- _Aim of the task_: From the material below, list every line containing "agent".

- _Records provided_:
-------

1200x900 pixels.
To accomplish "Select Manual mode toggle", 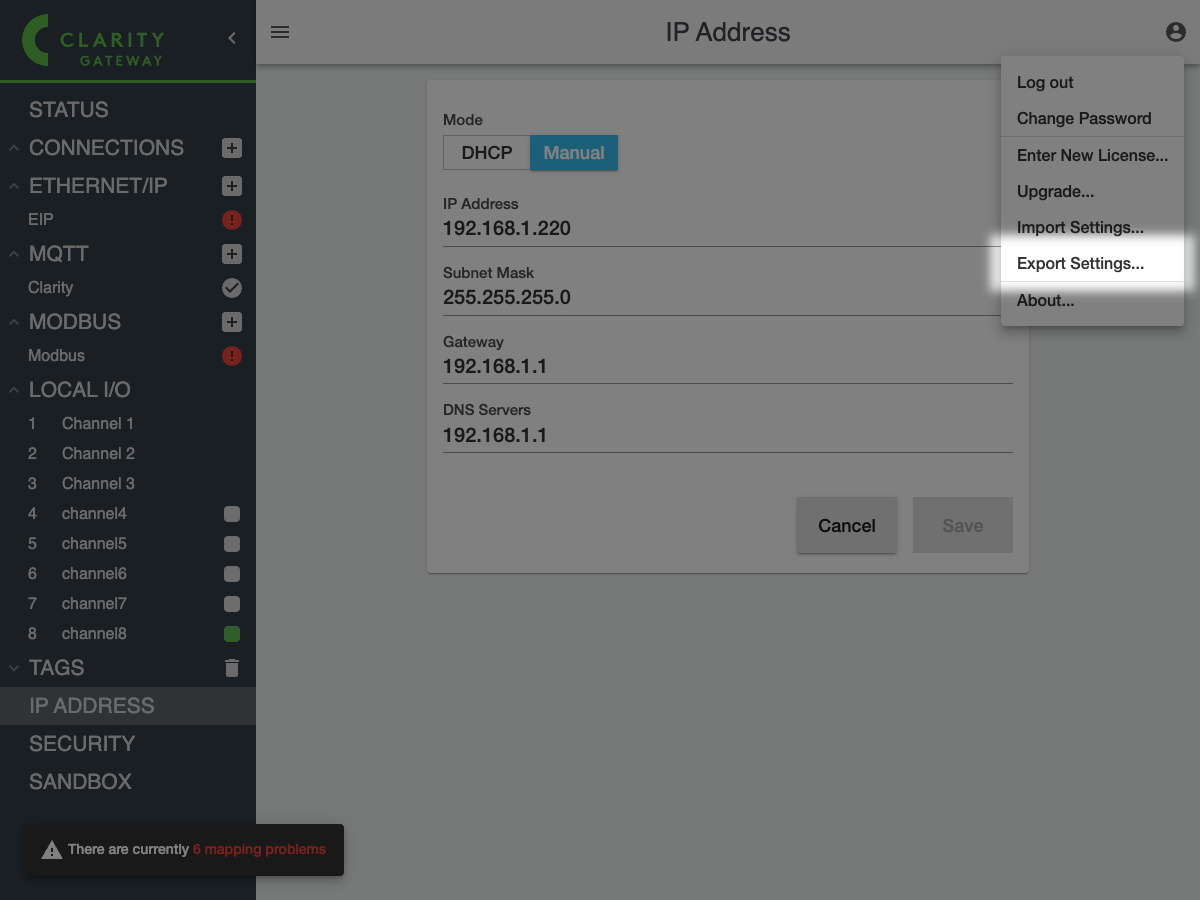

-------

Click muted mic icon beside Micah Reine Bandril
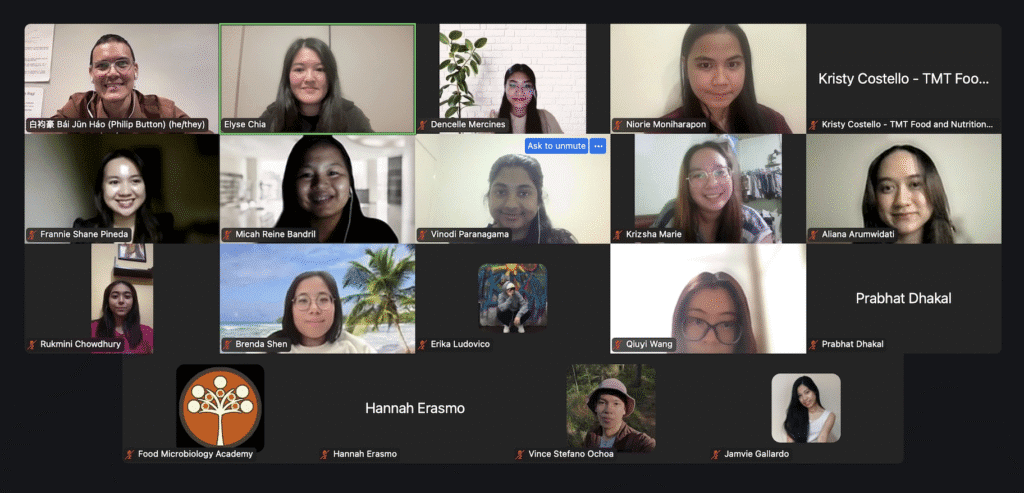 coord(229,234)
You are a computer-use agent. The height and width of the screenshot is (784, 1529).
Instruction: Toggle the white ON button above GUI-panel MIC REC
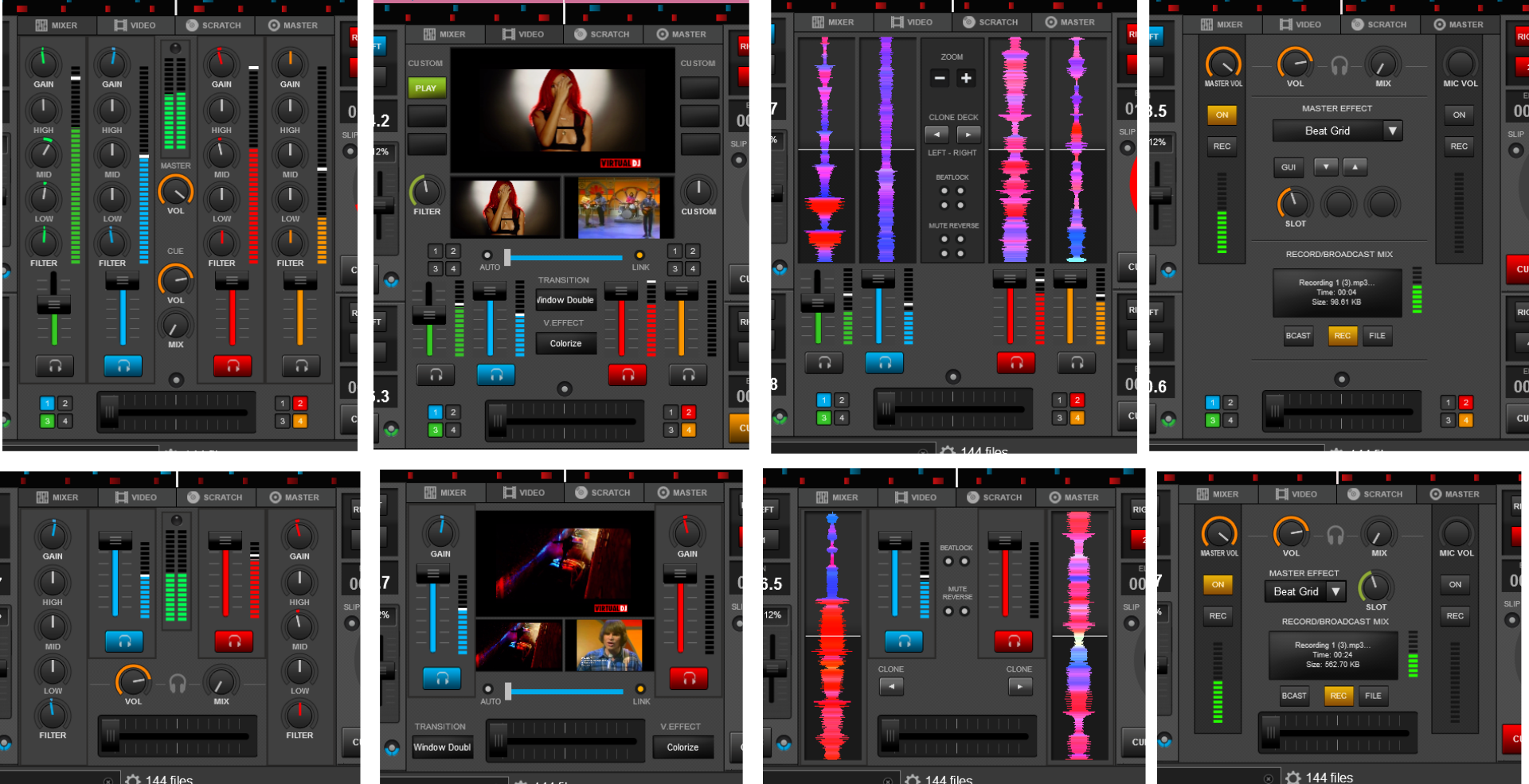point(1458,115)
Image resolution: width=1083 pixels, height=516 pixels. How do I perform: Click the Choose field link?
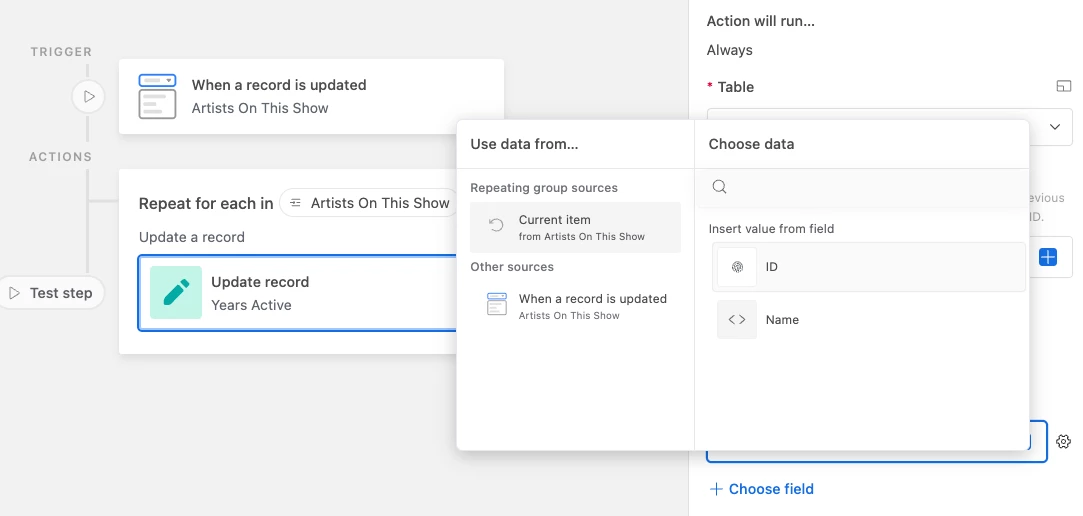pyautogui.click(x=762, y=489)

-------

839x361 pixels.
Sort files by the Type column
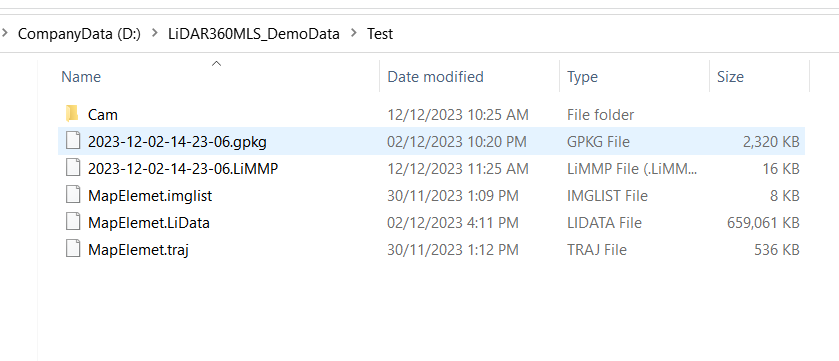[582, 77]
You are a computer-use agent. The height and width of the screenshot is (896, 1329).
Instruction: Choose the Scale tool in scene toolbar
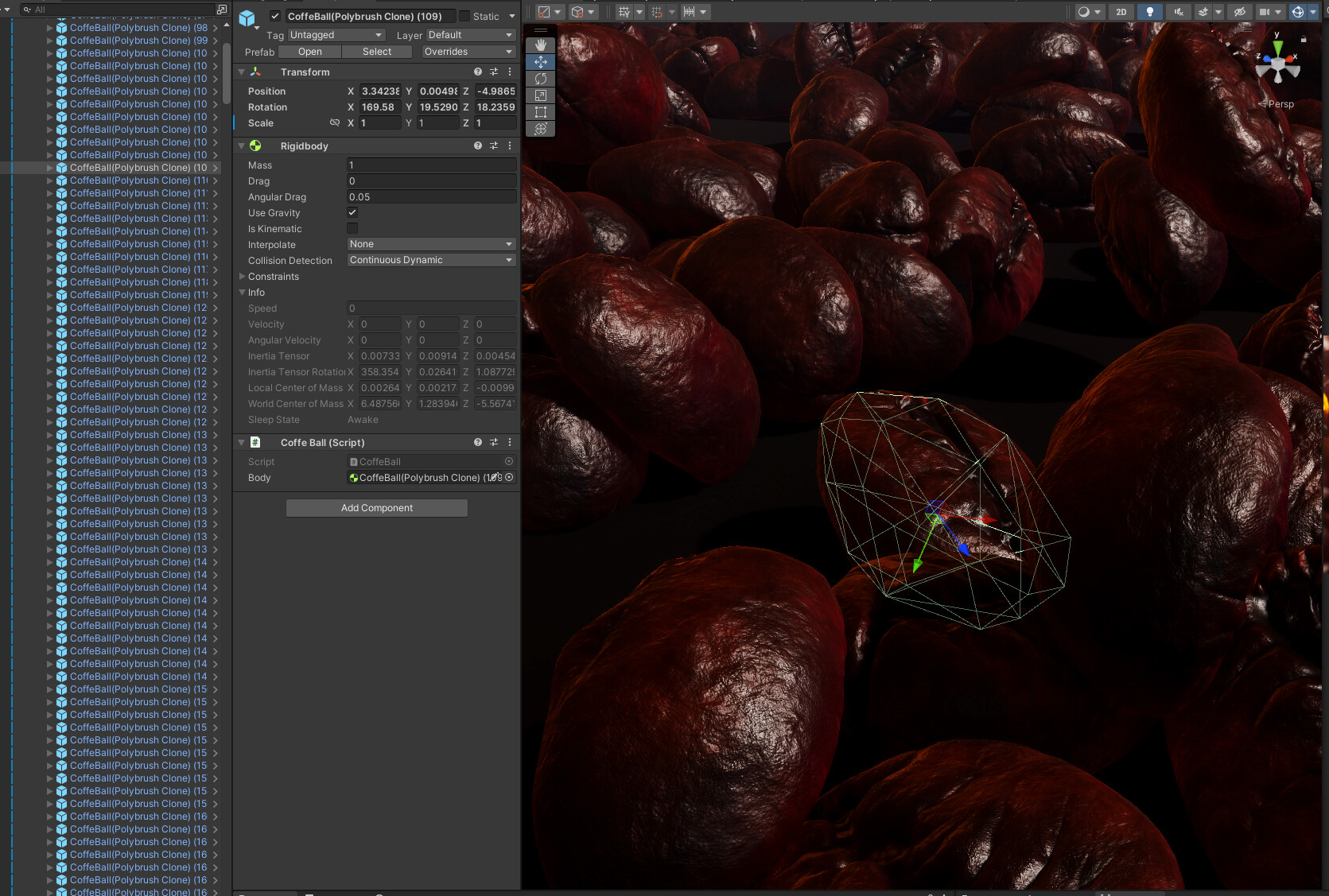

-------

- _Your solution_:
You are a computer-use agent. The height and width of the screenshot is (784, 1529).
You are a computer-use agent. The height and width of the screenshot is (896, 1329).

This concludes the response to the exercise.